Do you sense it yet? That disturbance in the Force? Yeah, that’s the thing. Rise’s story is smart in that it brings back the one Big Bad who has loomed over the whole franchise, effectively tying this final movie to all the episodes that preceded it. Going into the movie Abrams has said he felt the pressure of not just completing the trilogy he started with The Force Awakens but also of ending the trilogy of trilogies going back to 1977’s Star Wars. You can feel that here, the onus of history. Making a movie that speaks to people who saw the very first movie in the theater in the late ’70s as well as millennials introduced to the franchise during the era of the prequels and those who just joined with Awakens is foolhardy—they’re different generations, with differing ideas of what Star Wars is. Satisfying them all would require including elements in opposition to one another. Yet it was the only option Abrams had.

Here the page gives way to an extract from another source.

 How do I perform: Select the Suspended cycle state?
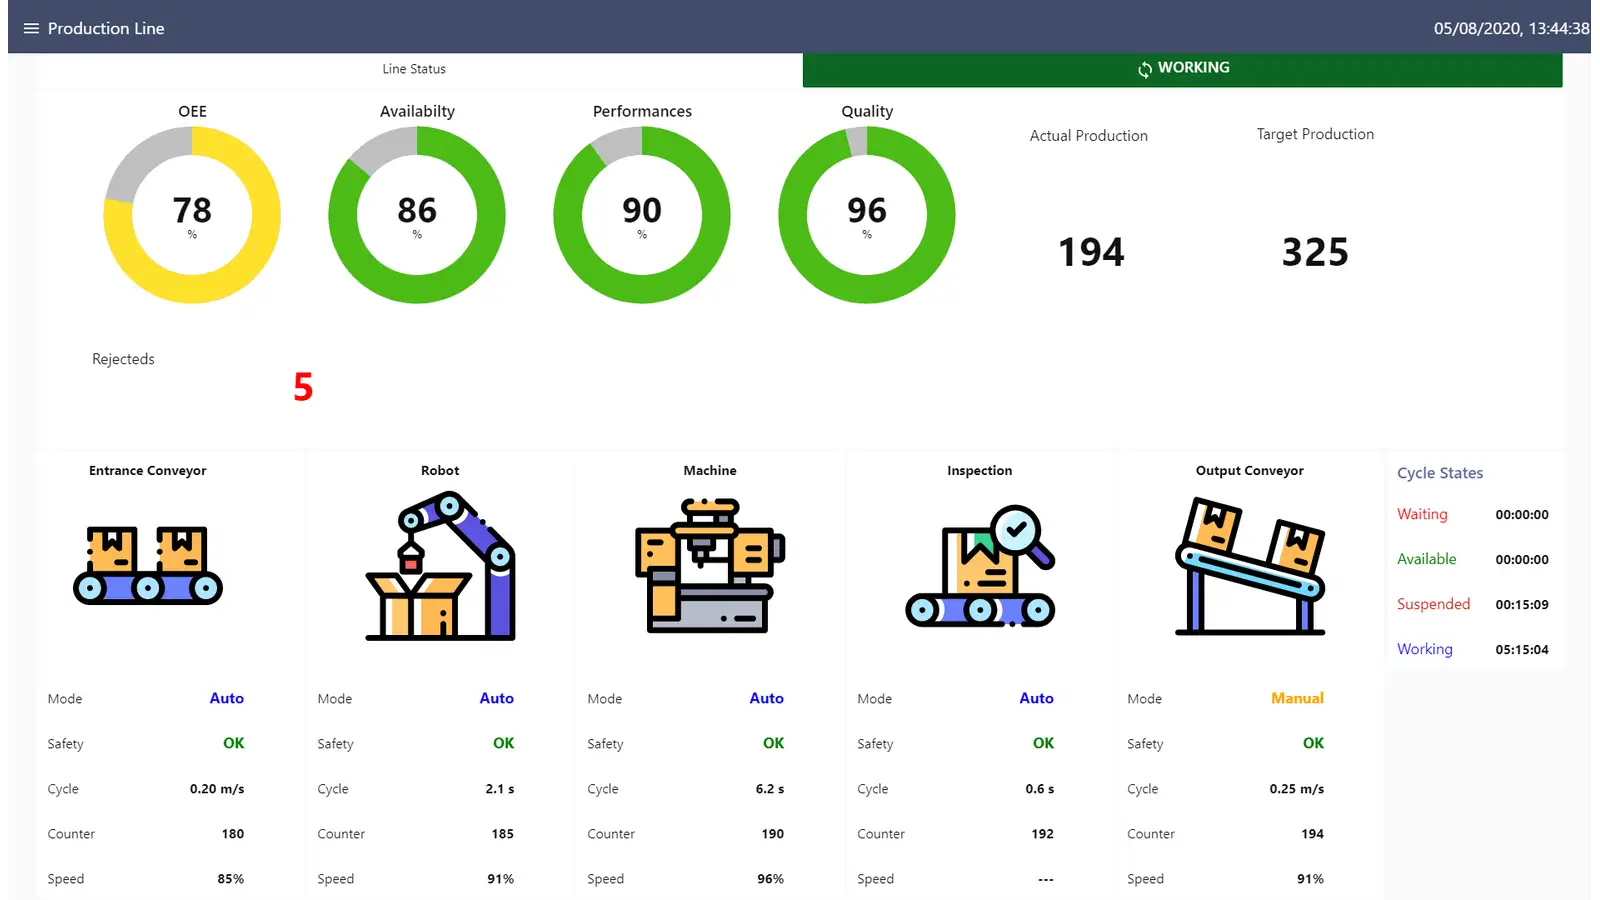[1433, 604]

In that sense, Abrams did everything right. He gave the people what they wanted. Leia Organa (Carrie Fisher, in a posthumous performance reconstructed from old footage) is given her flowers of respect. Rey, the female heroine so many had longed for, discovers her true powers and lineage. All the droids you’re looking for are there. Rose Tico, the one whose mere presence caused “fans” to badger actress Kelly Marie Tran with racist harassment, is given too little to do. (Though, it’s hard to tell if this was done to appease the trolls or if it’s just a matter of Too Many Characters, Not Enough Time.) The counterintuitive flourishes Rian Johnson imbued into The Last Jedi, which critics loved and fans eyed skeptically, are gone. For the first time ever, Star Wars has a same-sex kiss—a perhaps too-small gesture, but still one that was erased in Dubai, even as it flew by censors in China. (Make Finn and Poe lovers, you cowards!) There are, brace yourselves, Ewoks and Lando Calrissian and trips to Tatooine and the wreckage of a Death Star. One can fault Rise of Skywalker for many things, but they cannot fault it for not playing the hits.

All that, and it still seems as though The Rise of Skywalker is not enough. The final assessment of this chapter won’t be completed for a while, but the initial reactions have been lukewarm at best. It seems as though the film has failed to meet expectations. But here’s the thing about expectations: They’re just planned disappointments. Expecting Rise to be anything other than what it turned out to be is to misunderstand the entire enterprise of Star Wars in 2019. Did anyone see anything Abrams has done in the past two decades and think the last movie in the Skywalker Saga would be the moment when he would decide to lean in to his wackier tendencies? (Anyone who thought the film’s original director, Colin Trevorrow, would do anything differently didn’t see Jurassic World.) Even if he did, Disney likely wouldn’t have released it. You don’t make $10 billion-plus in a single year without focusing on surefire crowd-pleasers. (Anyone who thinks this offends George Lucas’ original artistic vision forgets that he left the world of American Graffiti and THX 1138 to make movies about space wizards.)

It’s a shame. Because when relieved of the weight of all it was (forgive me) forced to carry, The Rise of Skywalker has its joys. Its visions are lush, and its action scenes kick. The twists are funny and its emotional lows are effective. A person, OK me, might even say it’s a satisfying end to a series that could’ve easily ended very poorly. It leans on nostalgia without being fully stuck in the past. Does it try too hard to please everyone? Yes. Could it have been riskier? Sure. Is it at least more exciting and dramatic than watching the impeachment of President Trump? Probably. Actually, I don’t know. What I do know is this: It’s a Star Wars movie through and through, and that makes it good enough.